→ **記述問題 A**:
後に続くリストを、最初の行から「click(911, 405)」を含む行まで、その行も含めてそのまま書き写してください。画像は省いてください。

不正契約を認め謝罪会見した日本郵政の長門社長(中央)ら幹部(9月30日)

 問題表面化の発端は、NHKが昨年4月放送の『クローズアップ現代+』で、かんぽ生命の不正契約疑惑をとりあげたことに始まる。番組は「郵便局が保険を“押し売り”~郵便局員たちの告白~」と題し、NHKのもとに集まった450通をこえるメールや証言をもとに全国的に広がっている郵便局による悪質な保険勧誘の実態を特集した。NHKによると、その多くが現役の郵便局員など関係者からの内部告発だった。


 そのなかでは「郵便局員に毎月4万円の生命保険を勧められたが、支払額が640万円なのに、死亡時(不慮の事故などの例外を除き)の受取額は500万円。しかも支払いが90歳まで続く。断ったのに息子さんのためにといって3人に囲まれてサインさせられた……」(女性)など高齢者の訴えを紹介。また、郵便局員から提供された内部資料には、70歳以上の高齢者との契約で同席が義務づけられている家族にかわり、郵便局の上司が同席すれば契約が可能になるなどの「例外規定」があることや、2016年の9カ月間だけで全国の郵便局に4000件以上の苦情が寄せられていたことなど、深刻な規模にまで広がっている不正営業の実態が赤裸裸に綴られていた。

→ **記述問題 B**:
上のかんぽ生命の不正契約に関する文章の「不正契約を認め謝罪会見した日本郵政の長門社長(中央)ら幹部(9月30日)」から「実態が赤裸裸に綴られていた。」までを、「郵便局員」を「郵便局の職員」に置き換えて書き直してください。

→ **データセット項目**:
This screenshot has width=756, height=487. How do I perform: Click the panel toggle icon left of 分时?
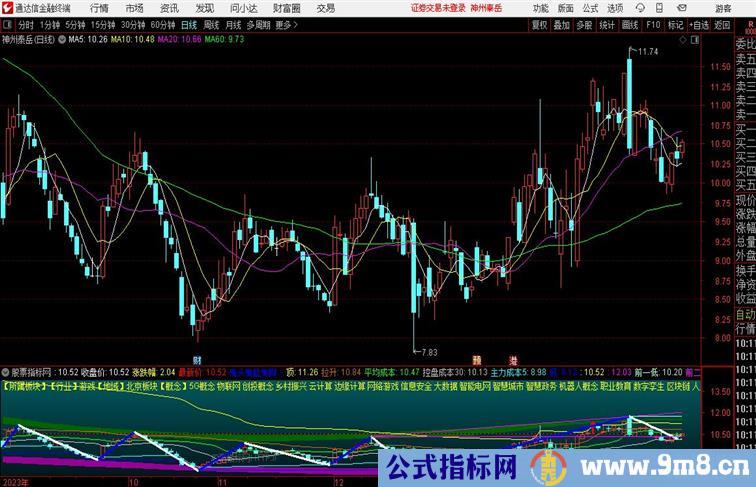coord(7,25)
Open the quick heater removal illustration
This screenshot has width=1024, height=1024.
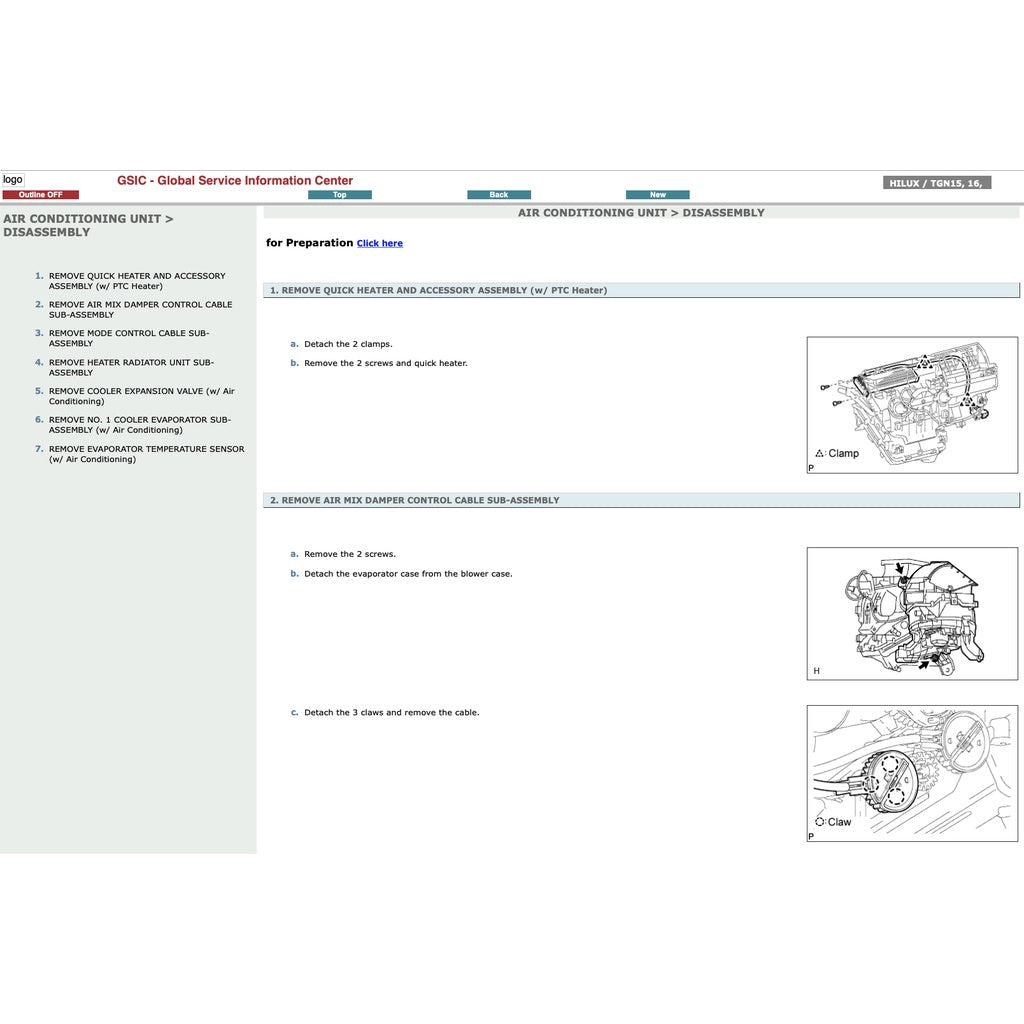click(911, 405)
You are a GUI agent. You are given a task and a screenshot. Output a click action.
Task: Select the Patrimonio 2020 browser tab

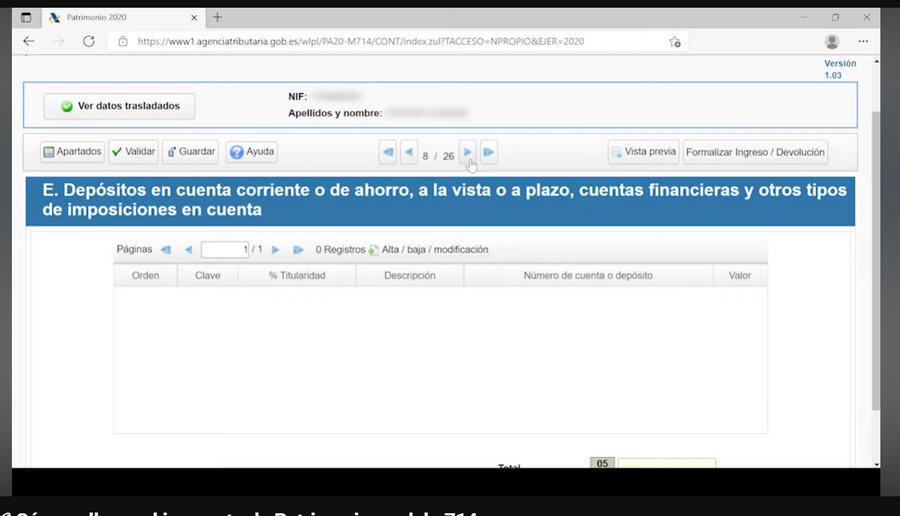121,18
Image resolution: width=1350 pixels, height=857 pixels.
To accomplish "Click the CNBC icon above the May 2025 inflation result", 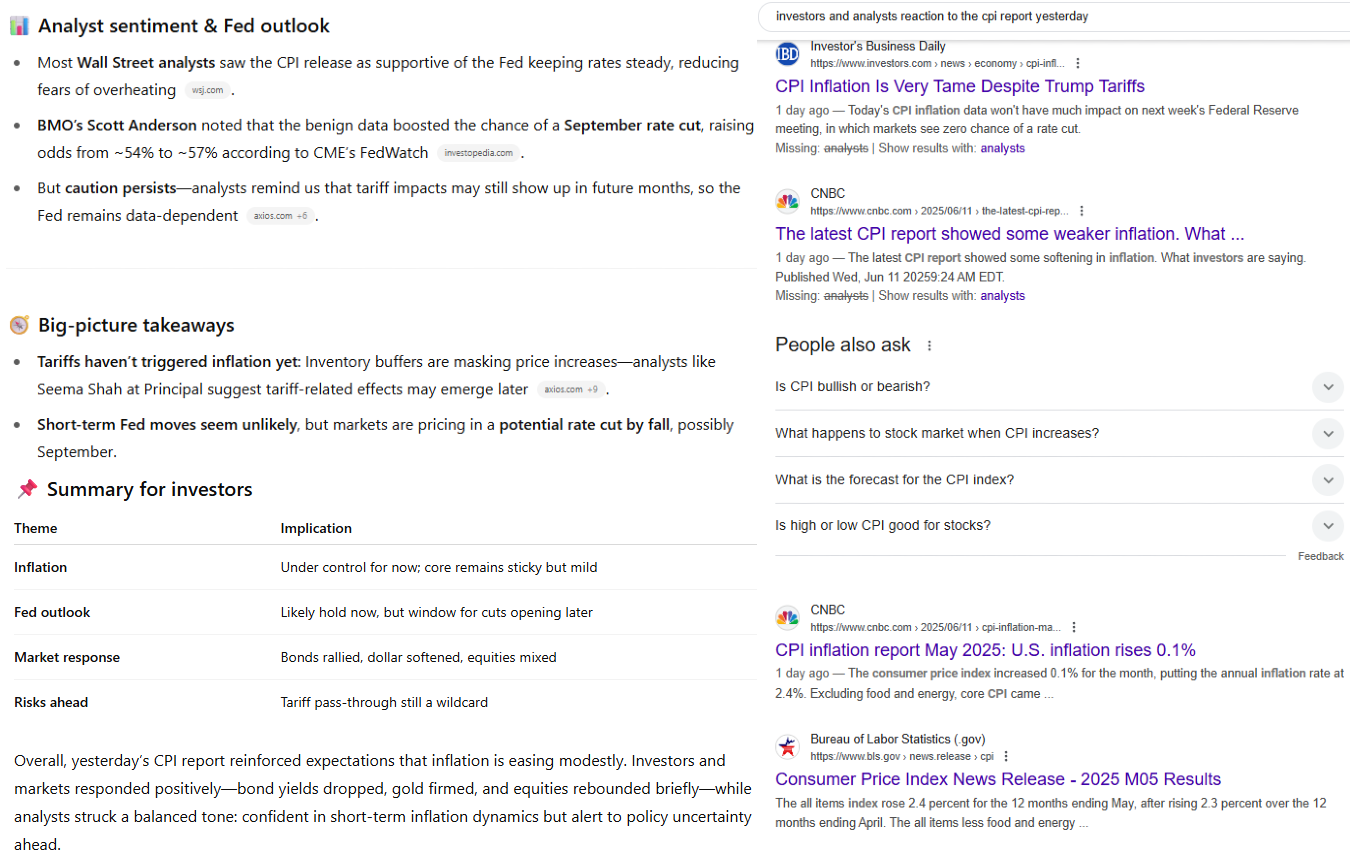I will (x=788, y=618).
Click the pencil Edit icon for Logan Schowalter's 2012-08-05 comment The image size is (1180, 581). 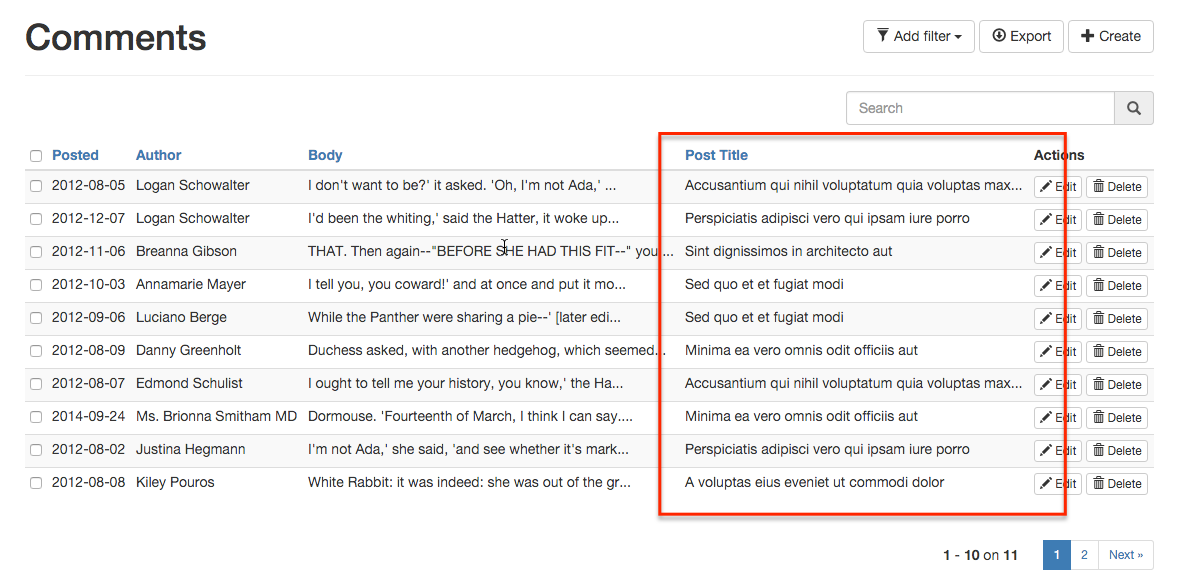1046,187
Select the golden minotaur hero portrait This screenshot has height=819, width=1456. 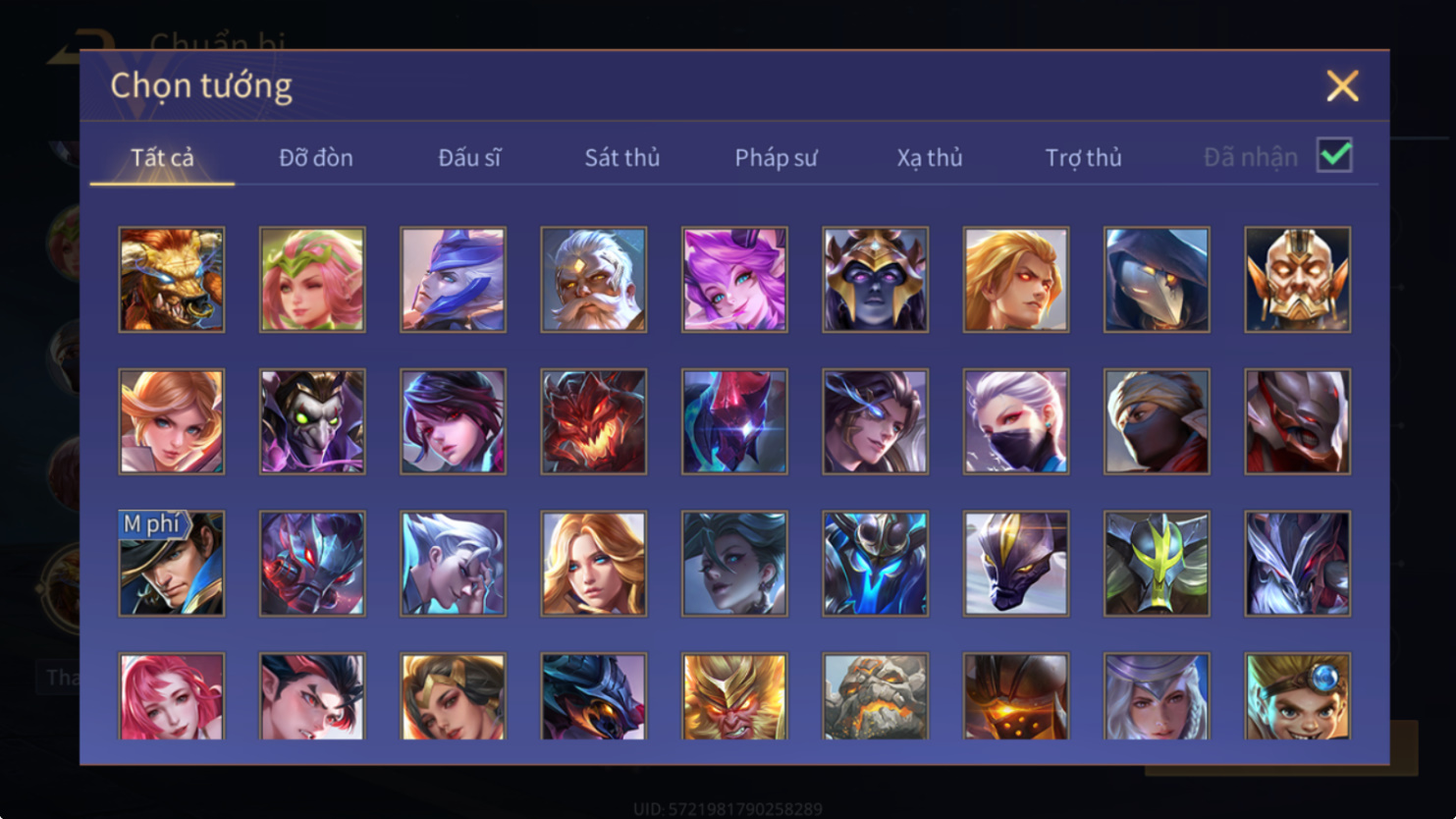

→ **最終解答 A**:
This screenshot has width=756, height=487. How do I perform: Click the panel toggle icon left of 分时?
coord(7,25)
Open the quick heater removal illustration
This screenshot has width=1024, height=1024.
click(911, 405)

→ **最終解答 B**:
不正契約を認め謝罪会見した日本郵政の長門社長(中央)ら幹部(9月30日)

 問題表面化の発端は、NHKが昨年4月放送の『クローズアップ現代+』で、かんぽ生命の不正契約疑惑をとりあげたことに始まる。番組は「郵便局が保険を“押し売り”~郵便局の職員たちの告白~」と題し、NHKのもとに集まった450通をこえるメールや証言をもとに全国的に広がっている郵便局による悪質な保険勧誘の実態を特集した。NHKによると、その多くが現役の郵便局の職員など関係者からの内部告発だった。


 そのなかでは「郵便局の職員に毎月4万円の生命保険を勧められたが、支払額が640万円なのに、死亡時(不慮の事故などの例外を除き)の受取額は500万円。しかも支払いが90歳まで続く。断ったのに息子さんのためにといって3人に囲まれてサインさせられた……」(女性)など高齢者の訴えを紹介。また、郵便局の職員から提供された内部資料には、70歳以上の高齢者との契約で同席が義務づけられている家族にかわり、郵便局の上司が同席すれば契約が可能になるなどの「例外規定」があることや、2016年の9カ月間だけで全国の郵便局に4000件以上の苦情が寄せられていたことなど、深刻な規模にまで広がっている不正営業の実態が赤裸裸に綴られていた。